▸ **Required work**:
Only the lines that hold the word "give" are wanted from this listing.

== Segment start ==

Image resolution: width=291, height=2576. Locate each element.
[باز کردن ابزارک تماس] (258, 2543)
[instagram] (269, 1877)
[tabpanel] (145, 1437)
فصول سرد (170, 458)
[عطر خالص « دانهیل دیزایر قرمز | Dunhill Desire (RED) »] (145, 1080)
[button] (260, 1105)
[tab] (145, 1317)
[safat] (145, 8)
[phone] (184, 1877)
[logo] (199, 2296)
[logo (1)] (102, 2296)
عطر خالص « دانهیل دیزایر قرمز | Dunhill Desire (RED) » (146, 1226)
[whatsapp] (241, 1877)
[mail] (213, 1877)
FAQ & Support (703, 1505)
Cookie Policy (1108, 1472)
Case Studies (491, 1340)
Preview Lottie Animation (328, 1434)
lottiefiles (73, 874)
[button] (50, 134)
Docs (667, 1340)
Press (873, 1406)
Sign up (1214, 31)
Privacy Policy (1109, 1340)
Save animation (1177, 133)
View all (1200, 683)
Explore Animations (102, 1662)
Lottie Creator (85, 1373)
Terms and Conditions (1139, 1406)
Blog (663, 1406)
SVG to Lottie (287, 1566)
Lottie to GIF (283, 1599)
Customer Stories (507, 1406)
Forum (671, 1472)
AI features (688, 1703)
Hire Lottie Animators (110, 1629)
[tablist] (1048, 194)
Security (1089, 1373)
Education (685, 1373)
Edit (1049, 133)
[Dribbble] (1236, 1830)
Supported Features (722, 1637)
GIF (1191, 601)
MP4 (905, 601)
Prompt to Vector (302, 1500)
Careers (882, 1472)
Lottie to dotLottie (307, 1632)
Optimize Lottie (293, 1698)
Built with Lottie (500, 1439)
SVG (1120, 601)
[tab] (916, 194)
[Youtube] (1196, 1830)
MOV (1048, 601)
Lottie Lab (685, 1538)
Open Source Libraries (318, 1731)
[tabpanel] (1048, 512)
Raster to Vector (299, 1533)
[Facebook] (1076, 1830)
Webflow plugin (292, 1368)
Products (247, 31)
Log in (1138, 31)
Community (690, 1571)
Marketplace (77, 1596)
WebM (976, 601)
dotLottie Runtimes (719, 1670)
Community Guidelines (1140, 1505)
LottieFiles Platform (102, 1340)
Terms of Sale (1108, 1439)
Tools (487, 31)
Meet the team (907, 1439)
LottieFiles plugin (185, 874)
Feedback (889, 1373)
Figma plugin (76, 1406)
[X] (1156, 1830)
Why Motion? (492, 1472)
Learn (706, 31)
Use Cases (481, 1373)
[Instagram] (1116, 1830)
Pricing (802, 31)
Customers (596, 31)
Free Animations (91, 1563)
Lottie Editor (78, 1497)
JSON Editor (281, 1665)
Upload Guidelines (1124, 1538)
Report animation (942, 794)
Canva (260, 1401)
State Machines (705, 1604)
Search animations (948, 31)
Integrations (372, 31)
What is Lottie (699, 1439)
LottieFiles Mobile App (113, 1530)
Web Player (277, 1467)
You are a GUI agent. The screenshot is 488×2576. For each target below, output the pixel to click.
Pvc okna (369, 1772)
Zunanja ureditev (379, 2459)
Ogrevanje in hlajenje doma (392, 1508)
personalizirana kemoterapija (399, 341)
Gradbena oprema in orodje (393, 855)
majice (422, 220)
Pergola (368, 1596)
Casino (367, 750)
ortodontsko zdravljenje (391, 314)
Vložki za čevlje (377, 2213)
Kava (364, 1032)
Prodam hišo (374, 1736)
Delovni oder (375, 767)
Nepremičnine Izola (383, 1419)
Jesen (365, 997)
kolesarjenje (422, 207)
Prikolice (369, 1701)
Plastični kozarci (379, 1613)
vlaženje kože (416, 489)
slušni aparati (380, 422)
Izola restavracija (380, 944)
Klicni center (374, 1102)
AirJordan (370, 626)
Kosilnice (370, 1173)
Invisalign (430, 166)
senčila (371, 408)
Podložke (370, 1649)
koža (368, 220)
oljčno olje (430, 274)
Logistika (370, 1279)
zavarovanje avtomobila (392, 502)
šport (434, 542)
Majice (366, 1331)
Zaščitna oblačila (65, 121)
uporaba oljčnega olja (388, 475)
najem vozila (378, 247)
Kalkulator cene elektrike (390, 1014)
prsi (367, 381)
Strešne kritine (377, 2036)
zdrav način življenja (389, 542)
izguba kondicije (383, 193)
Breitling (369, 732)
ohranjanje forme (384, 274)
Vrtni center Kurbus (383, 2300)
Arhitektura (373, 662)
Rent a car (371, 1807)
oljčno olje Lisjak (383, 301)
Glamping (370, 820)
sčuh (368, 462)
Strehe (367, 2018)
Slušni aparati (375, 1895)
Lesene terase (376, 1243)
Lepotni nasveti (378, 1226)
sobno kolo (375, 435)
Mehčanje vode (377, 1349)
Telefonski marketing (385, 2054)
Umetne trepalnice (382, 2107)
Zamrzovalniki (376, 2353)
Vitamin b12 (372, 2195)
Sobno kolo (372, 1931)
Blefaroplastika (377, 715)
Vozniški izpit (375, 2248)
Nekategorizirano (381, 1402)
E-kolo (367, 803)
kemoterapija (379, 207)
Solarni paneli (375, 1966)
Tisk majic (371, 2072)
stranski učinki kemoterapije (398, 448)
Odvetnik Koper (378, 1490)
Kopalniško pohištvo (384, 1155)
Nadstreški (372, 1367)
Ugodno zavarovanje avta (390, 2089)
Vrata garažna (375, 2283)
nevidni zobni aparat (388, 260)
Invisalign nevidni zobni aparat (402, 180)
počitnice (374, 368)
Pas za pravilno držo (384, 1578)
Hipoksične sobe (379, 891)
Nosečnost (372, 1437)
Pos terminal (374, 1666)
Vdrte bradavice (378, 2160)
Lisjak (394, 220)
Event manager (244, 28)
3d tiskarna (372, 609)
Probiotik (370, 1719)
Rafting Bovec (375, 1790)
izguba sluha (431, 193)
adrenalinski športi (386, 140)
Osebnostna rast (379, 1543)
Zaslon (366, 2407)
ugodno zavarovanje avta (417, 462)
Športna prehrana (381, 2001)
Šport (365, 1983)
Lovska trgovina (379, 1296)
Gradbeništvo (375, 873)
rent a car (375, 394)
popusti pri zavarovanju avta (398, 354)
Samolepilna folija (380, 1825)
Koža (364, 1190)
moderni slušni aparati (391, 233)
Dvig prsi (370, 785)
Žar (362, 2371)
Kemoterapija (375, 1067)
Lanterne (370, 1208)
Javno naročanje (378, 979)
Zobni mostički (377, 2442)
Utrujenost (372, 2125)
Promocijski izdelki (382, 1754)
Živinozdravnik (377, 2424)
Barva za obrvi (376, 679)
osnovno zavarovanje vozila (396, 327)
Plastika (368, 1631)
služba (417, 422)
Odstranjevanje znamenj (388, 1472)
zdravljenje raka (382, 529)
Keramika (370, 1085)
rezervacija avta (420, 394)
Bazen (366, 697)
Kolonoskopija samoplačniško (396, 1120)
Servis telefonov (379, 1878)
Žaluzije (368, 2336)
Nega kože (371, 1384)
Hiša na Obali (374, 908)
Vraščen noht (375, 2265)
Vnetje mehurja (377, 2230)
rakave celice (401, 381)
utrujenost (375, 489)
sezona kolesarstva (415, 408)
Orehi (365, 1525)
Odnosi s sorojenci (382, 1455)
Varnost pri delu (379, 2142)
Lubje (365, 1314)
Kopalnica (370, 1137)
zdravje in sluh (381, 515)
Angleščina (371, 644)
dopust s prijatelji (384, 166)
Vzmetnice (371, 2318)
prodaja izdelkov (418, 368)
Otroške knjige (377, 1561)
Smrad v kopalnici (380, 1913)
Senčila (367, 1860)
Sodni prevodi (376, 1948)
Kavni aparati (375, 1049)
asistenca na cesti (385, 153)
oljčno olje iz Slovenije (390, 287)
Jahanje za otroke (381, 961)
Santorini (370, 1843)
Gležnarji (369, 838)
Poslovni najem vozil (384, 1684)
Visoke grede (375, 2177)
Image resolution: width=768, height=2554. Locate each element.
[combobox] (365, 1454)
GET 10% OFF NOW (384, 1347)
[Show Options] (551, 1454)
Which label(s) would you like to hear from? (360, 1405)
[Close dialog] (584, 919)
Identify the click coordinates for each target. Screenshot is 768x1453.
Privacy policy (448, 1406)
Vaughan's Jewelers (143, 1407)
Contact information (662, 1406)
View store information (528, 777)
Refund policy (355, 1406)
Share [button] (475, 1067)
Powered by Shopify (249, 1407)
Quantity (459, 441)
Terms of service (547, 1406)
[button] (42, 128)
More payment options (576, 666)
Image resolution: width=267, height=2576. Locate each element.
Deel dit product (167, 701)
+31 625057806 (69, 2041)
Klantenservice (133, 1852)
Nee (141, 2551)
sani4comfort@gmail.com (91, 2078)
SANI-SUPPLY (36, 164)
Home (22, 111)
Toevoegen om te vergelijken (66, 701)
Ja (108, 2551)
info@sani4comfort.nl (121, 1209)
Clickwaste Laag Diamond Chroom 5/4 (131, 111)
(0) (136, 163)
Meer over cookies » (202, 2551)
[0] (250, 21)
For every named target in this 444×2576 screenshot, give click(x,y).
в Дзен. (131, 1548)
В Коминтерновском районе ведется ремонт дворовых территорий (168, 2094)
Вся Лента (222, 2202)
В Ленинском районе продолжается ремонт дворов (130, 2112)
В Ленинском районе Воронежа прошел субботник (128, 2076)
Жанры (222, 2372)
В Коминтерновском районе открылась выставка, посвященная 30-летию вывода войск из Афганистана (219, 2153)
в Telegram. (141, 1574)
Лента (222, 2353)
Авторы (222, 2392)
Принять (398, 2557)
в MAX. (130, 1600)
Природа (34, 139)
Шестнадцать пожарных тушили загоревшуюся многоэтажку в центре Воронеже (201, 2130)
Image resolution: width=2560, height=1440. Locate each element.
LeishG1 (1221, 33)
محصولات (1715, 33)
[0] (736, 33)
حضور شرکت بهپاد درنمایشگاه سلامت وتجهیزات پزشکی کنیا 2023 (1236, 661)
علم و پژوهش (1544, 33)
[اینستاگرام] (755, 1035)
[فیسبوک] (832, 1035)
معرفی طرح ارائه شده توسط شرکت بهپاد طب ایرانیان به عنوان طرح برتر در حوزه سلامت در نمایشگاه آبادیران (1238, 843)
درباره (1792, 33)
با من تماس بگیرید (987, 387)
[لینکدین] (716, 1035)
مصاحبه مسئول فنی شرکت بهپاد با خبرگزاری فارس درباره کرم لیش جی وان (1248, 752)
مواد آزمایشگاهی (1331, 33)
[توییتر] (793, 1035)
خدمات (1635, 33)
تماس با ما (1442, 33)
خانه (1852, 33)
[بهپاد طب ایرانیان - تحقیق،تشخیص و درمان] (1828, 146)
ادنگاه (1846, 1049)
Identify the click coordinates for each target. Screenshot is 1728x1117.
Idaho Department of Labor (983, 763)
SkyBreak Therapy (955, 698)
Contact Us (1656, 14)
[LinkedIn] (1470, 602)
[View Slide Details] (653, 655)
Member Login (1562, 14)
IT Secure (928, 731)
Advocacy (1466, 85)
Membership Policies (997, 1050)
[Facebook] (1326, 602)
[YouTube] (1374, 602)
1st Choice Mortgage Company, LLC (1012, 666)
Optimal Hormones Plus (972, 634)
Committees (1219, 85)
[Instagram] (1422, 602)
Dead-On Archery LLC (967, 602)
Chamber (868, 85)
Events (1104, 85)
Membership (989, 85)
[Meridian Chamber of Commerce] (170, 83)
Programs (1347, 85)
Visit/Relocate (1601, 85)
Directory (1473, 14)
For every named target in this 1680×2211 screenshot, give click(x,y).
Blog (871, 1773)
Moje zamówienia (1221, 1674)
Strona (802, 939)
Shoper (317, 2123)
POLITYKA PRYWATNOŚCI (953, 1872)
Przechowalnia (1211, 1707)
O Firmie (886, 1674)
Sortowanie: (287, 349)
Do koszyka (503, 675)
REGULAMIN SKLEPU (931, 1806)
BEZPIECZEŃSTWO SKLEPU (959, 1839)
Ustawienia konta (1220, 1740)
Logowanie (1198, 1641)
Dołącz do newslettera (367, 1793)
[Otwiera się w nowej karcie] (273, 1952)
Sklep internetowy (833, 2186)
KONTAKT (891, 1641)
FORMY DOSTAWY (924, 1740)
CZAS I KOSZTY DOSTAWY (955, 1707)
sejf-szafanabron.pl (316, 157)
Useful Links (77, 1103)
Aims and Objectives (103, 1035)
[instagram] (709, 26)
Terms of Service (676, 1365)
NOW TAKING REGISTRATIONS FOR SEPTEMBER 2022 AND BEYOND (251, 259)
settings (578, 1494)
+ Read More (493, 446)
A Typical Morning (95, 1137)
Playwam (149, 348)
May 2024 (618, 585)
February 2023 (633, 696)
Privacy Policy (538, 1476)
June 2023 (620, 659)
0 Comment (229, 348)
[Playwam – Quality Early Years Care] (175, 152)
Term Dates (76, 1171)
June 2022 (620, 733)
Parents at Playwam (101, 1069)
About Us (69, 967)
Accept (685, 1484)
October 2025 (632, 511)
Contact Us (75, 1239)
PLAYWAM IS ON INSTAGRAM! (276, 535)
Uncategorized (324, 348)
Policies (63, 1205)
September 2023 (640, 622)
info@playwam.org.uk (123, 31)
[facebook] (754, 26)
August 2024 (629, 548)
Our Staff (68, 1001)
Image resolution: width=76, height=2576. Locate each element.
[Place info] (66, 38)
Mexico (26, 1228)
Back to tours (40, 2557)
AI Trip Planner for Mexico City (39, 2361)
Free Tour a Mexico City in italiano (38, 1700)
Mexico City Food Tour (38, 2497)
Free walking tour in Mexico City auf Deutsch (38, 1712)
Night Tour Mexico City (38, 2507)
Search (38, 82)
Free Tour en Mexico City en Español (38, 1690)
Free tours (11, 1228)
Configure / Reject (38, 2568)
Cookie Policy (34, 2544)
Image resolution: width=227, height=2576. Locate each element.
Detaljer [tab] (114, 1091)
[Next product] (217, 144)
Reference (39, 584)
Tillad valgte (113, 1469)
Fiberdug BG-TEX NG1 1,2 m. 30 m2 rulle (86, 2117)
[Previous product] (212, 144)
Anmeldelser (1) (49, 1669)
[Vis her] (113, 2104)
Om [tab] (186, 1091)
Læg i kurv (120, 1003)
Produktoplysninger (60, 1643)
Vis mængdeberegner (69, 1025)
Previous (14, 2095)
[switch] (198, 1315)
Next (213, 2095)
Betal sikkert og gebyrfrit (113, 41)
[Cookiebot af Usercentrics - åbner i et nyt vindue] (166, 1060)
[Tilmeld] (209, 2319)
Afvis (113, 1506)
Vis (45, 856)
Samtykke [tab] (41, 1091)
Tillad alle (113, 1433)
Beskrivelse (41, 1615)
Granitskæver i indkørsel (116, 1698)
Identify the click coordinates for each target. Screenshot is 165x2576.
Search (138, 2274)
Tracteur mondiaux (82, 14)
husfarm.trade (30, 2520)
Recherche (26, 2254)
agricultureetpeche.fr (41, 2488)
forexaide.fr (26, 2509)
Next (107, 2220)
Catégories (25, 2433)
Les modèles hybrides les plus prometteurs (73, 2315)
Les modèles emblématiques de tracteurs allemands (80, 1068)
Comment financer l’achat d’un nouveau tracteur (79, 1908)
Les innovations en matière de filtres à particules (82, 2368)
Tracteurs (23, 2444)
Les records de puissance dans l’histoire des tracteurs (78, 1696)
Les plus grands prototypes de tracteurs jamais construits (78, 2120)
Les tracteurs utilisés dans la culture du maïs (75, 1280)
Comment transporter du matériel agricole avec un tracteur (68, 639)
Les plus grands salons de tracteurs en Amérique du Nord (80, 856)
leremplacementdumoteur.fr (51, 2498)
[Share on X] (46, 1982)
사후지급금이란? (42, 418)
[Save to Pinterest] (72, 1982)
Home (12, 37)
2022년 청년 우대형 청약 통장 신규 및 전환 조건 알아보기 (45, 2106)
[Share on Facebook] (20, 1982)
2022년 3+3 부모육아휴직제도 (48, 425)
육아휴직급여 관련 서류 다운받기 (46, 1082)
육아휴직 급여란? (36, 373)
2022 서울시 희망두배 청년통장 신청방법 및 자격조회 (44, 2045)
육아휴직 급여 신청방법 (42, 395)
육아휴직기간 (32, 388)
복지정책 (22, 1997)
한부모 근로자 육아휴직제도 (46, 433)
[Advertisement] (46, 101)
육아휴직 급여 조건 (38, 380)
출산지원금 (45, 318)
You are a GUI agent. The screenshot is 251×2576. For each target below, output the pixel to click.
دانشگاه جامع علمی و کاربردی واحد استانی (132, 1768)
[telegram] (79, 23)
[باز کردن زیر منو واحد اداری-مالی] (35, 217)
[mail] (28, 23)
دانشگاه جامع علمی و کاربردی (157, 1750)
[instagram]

== Segment end ==

▸ **Answer space**:
For every named target in this 444×2576 screenshot, give click(x,y).
For every named target in this 1680×2211 screenshot, give click(x,y).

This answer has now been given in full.